Herausragend an Antares ist die Sorgfalt, mit der Spielmann jede Ebene des Films (und ihr Ineinandergreifen) konstruiert hat: Das Episodendrama in der Vorstadt ist mittlerweile fast zum Klischee geworden, gerade im heimischen Kino, scheint nach großen Würfen wie Ulrich Seidls schonungslosem Sittenbild Hundstage und Barbara Alberts metaphysischem Mosaik Böse Zellen ausgereizt. Dass Antares danach dennoch bestehen kann, liegt zum einen am verhaltenen Optimismus, mit dem Spielmann in finstere Seelenzustände dringt - Antares scheint ein Gegenbild zum grassierenden Determinismus. Zum anderen überzeugt die Methode: Spielmann pflegt ein Qualitätskino, wie es gern (und nicht immer zurecht) als ästhetisch konservativ abgekanzelt wird, dessen Vorzüge dafür gänzlich unabhängig von Moden sind - ein sorgfältig durchgearbeitetes Drehbuch, virtuose Schauspielerführung und beträchtliche technische Finesse.
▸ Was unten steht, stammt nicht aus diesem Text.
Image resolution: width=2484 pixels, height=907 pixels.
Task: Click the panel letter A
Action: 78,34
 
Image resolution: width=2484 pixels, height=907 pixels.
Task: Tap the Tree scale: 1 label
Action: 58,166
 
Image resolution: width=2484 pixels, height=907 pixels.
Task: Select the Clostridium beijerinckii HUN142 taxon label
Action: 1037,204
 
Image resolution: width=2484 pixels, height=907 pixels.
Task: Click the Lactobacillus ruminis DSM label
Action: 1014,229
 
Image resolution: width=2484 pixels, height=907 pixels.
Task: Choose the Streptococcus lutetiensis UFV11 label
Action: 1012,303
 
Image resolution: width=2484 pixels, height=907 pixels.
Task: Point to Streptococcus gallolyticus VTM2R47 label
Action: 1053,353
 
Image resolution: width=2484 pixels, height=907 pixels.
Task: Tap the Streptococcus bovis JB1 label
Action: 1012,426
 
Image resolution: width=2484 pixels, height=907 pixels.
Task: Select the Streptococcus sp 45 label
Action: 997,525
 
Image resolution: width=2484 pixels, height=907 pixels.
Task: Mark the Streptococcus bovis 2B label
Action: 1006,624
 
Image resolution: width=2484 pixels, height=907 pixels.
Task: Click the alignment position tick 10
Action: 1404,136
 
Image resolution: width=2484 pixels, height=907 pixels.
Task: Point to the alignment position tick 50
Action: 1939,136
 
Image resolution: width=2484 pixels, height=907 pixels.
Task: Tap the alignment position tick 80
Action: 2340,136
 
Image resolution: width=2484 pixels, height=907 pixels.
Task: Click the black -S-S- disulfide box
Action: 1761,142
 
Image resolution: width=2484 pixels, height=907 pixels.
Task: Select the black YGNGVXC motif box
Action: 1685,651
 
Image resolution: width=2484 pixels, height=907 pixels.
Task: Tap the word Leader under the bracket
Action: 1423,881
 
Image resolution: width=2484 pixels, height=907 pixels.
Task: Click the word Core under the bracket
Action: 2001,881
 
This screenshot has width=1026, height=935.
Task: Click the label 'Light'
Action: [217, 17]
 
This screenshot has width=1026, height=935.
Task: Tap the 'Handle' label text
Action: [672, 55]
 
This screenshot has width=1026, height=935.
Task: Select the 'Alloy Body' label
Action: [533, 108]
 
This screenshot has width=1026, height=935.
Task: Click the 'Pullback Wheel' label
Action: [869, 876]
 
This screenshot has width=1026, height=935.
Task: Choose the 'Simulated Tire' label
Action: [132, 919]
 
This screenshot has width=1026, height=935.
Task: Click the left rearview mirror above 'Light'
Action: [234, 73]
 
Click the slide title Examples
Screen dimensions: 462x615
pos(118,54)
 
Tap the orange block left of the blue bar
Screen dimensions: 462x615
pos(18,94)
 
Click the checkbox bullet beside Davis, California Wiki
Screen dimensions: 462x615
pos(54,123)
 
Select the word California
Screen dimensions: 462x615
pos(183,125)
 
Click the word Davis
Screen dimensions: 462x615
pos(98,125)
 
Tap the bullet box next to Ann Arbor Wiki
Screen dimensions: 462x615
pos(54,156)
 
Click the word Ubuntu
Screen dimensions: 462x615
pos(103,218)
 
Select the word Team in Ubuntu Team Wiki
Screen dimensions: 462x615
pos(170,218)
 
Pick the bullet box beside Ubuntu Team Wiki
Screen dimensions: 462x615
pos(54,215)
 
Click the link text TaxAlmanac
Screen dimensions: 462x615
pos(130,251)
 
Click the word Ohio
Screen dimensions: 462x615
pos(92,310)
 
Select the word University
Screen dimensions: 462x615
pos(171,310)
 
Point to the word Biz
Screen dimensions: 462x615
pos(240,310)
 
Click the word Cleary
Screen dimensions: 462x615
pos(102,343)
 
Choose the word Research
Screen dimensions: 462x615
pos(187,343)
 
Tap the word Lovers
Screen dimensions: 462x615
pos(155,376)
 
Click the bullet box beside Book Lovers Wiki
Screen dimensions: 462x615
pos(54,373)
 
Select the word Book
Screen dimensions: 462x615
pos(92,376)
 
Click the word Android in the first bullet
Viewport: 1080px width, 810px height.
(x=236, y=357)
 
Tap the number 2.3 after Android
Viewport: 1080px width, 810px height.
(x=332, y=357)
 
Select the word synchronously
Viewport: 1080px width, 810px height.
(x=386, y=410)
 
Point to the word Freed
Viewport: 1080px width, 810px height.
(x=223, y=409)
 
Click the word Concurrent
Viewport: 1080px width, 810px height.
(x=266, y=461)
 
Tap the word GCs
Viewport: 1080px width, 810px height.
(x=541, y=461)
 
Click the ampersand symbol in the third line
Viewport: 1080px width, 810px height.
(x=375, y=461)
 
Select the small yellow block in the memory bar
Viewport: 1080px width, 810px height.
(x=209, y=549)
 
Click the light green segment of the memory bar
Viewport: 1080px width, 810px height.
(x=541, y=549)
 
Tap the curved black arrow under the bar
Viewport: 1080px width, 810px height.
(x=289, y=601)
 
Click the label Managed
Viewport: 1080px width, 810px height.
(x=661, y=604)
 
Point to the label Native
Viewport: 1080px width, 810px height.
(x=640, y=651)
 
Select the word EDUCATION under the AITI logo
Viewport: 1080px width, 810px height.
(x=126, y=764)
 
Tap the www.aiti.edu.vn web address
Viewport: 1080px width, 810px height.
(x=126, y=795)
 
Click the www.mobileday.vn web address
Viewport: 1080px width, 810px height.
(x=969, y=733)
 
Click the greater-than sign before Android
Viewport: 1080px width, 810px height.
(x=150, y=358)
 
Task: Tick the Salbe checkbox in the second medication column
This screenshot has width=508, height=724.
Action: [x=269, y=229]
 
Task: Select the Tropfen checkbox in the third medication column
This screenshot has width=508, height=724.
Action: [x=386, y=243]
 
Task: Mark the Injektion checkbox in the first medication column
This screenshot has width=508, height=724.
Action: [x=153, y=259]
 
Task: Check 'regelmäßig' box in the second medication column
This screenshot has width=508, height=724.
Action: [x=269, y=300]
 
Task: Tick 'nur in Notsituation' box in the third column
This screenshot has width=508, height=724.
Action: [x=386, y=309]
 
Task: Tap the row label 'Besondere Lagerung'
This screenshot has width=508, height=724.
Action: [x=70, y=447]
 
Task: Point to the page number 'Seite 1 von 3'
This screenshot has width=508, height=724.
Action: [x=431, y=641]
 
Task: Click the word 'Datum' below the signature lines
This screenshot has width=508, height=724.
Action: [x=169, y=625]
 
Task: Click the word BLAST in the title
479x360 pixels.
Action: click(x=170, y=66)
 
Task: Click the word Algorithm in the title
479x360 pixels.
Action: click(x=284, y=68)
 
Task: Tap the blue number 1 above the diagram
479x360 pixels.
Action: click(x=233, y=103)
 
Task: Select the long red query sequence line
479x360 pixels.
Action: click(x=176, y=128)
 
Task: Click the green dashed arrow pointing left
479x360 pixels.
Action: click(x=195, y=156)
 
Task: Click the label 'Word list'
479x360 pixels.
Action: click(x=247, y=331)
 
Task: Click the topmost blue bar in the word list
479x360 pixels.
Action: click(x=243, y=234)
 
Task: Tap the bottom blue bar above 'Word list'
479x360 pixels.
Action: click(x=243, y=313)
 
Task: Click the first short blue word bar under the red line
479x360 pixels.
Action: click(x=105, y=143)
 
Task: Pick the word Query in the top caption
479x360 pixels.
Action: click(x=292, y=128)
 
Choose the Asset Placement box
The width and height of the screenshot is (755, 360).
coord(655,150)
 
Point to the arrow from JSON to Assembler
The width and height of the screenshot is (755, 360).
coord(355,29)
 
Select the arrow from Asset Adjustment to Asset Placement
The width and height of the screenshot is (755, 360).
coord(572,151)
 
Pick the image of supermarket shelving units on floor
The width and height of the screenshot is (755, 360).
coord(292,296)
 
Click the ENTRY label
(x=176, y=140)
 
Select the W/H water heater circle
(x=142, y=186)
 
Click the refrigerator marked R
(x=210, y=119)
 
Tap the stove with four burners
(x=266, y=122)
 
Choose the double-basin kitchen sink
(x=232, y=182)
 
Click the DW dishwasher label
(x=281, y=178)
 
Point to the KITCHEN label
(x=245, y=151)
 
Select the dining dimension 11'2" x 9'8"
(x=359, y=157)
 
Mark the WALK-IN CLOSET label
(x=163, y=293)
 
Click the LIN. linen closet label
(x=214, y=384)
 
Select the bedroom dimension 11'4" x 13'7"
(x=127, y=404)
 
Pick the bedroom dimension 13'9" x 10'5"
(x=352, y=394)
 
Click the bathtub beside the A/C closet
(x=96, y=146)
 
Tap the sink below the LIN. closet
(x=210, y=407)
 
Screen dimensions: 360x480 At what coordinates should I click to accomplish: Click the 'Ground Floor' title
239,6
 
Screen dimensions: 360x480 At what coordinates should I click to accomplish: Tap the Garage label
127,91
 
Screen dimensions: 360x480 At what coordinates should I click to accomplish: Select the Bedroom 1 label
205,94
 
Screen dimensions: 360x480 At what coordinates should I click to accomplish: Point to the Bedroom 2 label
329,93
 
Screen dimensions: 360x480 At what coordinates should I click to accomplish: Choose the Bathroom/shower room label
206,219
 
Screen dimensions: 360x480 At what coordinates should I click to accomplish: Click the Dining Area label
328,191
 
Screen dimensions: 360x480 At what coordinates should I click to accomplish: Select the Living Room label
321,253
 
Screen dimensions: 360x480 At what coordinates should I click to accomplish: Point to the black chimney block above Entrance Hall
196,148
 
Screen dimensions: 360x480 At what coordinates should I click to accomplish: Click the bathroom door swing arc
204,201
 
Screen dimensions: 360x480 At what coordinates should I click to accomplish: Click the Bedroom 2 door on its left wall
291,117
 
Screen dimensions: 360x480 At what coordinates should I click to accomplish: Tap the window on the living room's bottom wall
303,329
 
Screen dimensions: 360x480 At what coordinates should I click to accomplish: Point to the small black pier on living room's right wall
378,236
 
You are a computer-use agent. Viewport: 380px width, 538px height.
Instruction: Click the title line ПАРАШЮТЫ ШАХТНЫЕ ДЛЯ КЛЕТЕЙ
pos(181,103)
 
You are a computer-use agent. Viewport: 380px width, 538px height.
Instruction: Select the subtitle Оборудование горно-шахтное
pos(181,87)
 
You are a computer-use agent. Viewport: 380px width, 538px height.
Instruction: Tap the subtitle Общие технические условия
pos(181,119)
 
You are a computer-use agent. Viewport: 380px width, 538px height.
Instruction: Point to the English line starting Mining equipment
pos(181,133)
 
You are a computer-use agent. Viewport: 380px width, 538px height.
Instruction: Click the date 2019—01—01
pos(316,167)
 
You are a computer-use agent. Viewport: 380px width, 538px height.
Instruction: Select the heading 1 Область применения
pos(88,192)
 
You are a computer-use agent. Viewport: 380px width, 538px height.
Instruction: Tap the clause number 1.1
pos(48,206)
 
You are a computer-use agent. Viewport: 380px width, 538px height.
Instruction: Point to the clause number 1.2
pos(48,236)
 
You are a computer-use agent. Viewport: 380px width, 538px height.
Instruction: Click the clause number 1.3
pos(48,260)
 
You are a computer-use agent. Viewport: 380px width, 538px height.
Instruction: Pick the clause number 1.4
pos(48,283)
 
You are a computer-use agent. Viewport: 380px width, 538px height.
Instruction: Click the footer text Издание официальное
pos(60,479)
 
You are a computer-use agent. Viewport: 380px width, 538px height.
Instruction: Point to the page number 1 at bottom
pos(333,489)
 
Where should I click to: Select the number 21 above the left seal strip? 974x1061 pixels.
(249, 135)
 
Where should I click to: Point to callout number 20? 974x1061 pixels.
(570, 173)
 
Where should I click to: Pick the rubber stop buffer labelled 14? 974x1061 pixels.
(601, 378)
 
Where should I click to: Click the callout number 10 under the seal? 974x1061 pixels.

Spürbar etwa in Martin Gschlachts perfektionistischer Kameraarbeit: In der ersten (und verblüffendsten) Episode sind die Räume beengend kadriert, selbst da, wo sie nicht eng sind - Möbel und Fenster vom Bildrand abgeschnitten, geöffnete Türen lassen beschränkte Blicke in Hinterzimmer zu, dazwischen die Charaktere in gewohnten, dennoch leicht unbehaglichen Posen. Die Ehe des ersten Paars (Petra Morz© und Hary Prinz) droht an der Routine zu scheitern, der die Frau durch heimliche, leidenschaftliche und erstaunlich körperbetont gefilmte Treffen im Hotel mit dem Liebhaber (Andreas Patton) entkommt. Die zweite Episode schildert das Drama zwischen einer eifersüchtigen Supermarktverkäuferin (Susanna Wuest) und ihrem Freund (fulminant beweglich: Denis Cubic), im dritten Teil will ein Wohnungsvertreter (Andreas Kiendl) seine Ex-Frau (Martina Zimmer) zurückgewinnen, wortwörtlich: mit aller Gewalt.

Das erste, finanziell besser gestellte Paar will weg aus der Siedlung (das sorgt auch für eine der vielschichtigen, nur manchmal zu prosaischen Verbindungslinien): Obwohl alle drei Wohnungen denselben Grundriss haben, ist nur ihre von einer kleinbürgerlichen Erstarrung und Leere durchweht, die fern an die ersten Kinofilme von Michael Haneke erinnert. Mit der Hinwendung zum Arbeitermilieu werden die Einrichtungen farbiger (und weniger geschmackssicher), gewinnen die Ereignisse an Tempo. Die enorme Präzision der Inszenierung, geprägt von faszinierter Distanz, passt auch besser zu bürgerlichen Lebensumständen, doch Spielmann entwirft die Grundstimmung mit einer solchen Stärke, dass der Übergang danach relativ bruchlos funktioniert.